SC: It’s almost like he explored every possibility.

BB: Yeah, well he gave me the work ethic of not being satisfied and not quitting. He was good just because he stayed with his scenes longer than anyone else.

SC: What about Frank Thomas? Did you ever get to work with him?

BB: I didn’t work with him as much as I showed him scenes and such. I did show him some, and I have known him since a very early age. I met him at age 11.

Chris Padilla: What was that circumstance?

BB: I was actually starting into animation and the composer, George Bruns, took me on a visit to the studio and introduced me to those guys. And he took me through and he said, “This is Brad, he’s getting into animation, and he’s gonna be an animator one day!” And they gave me this look, and I still remember it – it was pleasant, but it was a look of, “you’re gonna lose interest in two weeks, kid, and we’ll never see you again.” So it was very nice and kind of cordial, but I think that they assumed that a lot of people say that they’re interested in animation and they do it like stamp collecting – for three weeks - and then they get bored with it and move on. So I think those guys were pretty startled when three years later I showed up with a 15-minute film.

CP: Nothing like having the best for mentors.

BB: I believe that mentoring is important, and that most civilized societies have some kind of mentoring. They push that more…handing down their skills to someone else. I think that it’s kind of rare, and I think that I was incredibly blessed to be able to know these guys. I worked with Eric Larson as well. He’s one of the other Nine Old Men. And I know Frank and Ollie. And that’s why I’ve tried to pay tribute to them by putting them in the films. I feel like anyone doing feature character animation is standing on their shoulders to a certain degree, because when they were doing it, they had no book. They didn’t have anyone else’s films to look at, animated anyway. And they were kind of inventing the language. I feel that the bar remains set where they left it.

SC: Now, you call yourself a free-range animator, or “the first virus” to be led into Pixar’s controlled environment. Can you talk about how Catmull and Jobs and Lasseter brought you in to stir things up and the inevitable tension and head butting that happened, you know, some of the growing pains.

BB: There was a little bit of tension in the beginning because Steve [Jobs] and John [Lasseter] and Ed [Catmull] said, “You should bring up some guys that you feel comfortable with. You can bring up the key ones.” So I picked a lot of guys that I had a great time with on The Iron Giant and brought them up. I think that the Pixar animation team, particularly, a lot of them entered Pixar straight out of school, and Pixar was their first job. I think that they felt they were in this little weird offshoot place that no one would pay attention to, and that they were lucky to have worked on films that had worked out, but I think they had some insecurity about not being experienced in 2D animation. A lot of them came right out of school and didn’t have a lot of mentoring. They were figuring out this CG thing as they went along. So they felt insecure, which I felt was kind of laughable, because did they truly not know how good they are? And I think that they didn’t. “Well Brad’s gonna bring his guys up here and they’re gonna shove us aside…” It was one of those things where the monster is scary when you don’t see it. It’s scary when it’s in the dark or under the water. The alien is scariest before you see what the alien looks like. I was an unknown, and they’d heard that I had a forceful personality or something and I was just gonna shove them aside. I laid low for a while, but once I started talking with them about working on stuff, they realized very quickly that I had a great deal of respect for their team, which is phenomenal and some of the best acting being done in animation, any animation, 2D, 3D, whatever, came from up there. So we got along together like two peas in a pod.
--
**WHAT IS NEEDED**
Write what comes next in the interview about animation mentors and Pixar, picking up after its final line.

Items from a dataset
--
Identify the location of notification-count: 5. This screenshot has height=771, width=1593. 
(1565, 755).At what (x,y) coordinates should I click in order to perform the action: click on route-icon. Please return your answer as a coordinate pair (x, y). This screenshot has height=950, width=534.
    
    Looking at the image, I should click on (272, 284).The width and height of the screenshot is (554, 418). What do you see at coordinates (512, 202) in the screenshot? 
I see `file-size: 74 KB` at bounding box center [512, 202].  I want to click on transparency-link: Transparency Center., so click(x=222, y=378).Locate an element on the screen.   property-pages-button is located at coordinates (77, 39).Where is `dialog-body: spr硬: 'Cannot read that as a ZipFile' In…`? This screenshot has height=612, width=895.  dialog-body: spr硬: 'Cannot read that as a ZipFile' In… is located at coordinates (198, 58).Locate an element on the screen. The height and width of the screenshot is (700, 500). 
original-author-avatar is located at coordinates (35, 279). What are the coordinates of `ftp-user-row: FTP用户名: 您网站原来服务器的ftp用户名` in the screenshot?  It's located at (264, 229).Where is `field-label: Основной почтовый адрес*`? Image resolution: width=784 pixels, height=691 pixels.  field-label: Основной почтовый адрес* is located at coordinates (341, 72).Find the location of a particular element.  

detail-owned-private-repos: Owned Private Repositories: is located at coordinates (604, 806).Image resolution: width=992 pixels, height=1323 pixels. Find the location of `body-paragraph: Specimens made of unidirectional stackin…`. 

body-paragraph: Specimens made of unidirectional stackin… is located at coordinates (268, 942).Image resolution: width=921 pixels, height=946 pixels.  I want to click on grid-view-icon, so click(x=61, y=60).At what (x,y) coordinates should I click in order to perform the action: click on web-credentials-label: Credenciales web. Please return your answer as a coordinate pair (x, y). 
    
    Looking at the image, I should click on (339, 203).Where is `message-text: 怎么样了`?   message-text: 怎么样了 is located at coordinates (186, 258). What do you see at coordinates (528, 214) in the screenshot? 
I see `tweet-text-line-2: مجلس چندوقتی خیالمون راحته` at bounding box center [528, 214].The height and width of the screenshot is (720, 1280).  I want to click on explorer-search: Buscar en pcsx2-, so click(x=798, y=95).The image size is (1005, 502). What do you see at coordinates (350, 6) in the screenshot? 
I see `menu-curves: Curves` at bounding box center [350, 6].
--
**RESPONSE TO THIS TASK**
SC: So John [Lasseter] and Ed [Catmull] gave you a lot of freedom?

BB: Total freedom. They didn’t abdicate responsibility – they were watching what I did – but they were very good at encouraging me to try things in a new way. We really had a tall order with the film. If you were to list the ten most difficult things to do in CG, we did all of them and did a lot of all of them! So there were a lot of people that were concerned that this was an unmakeable movie. But then there were people where this was exactly the throw-down challenge that they were looking for.

SC: I think they’re waiting to break away from the Pixar formula that Lasseter set.

BB: I would maybe not call it a formula. I would say that John has a very specific style of directing movies, and I feel to a certain extent, his protégés learned that kind of style and are part of that style. Pete and Andrew were part of John’s films too. Andrew is writer and Pete is co-story writer and one of the lead animators. So I’m coming from the outside, but I feel that this film feels like a Pixar film.

SC: It does.

BB: It also has some Iron Giant-y flavor, but hopefully feels different. I think the enlightening thing is that a company that successful would be looking to throw itself off balance and grow and try different things. That tells me these guys are in it for the long run.

SC: Kudos to Jobs and Catmull and Lasseter for seeing that.

BB: Very rare leadership.

SC: Exactly. So, you’re known as someone who knows exactly what he wants in filmmaking. So how much did this story stray in terms of serendipity or happy accidents and became something better?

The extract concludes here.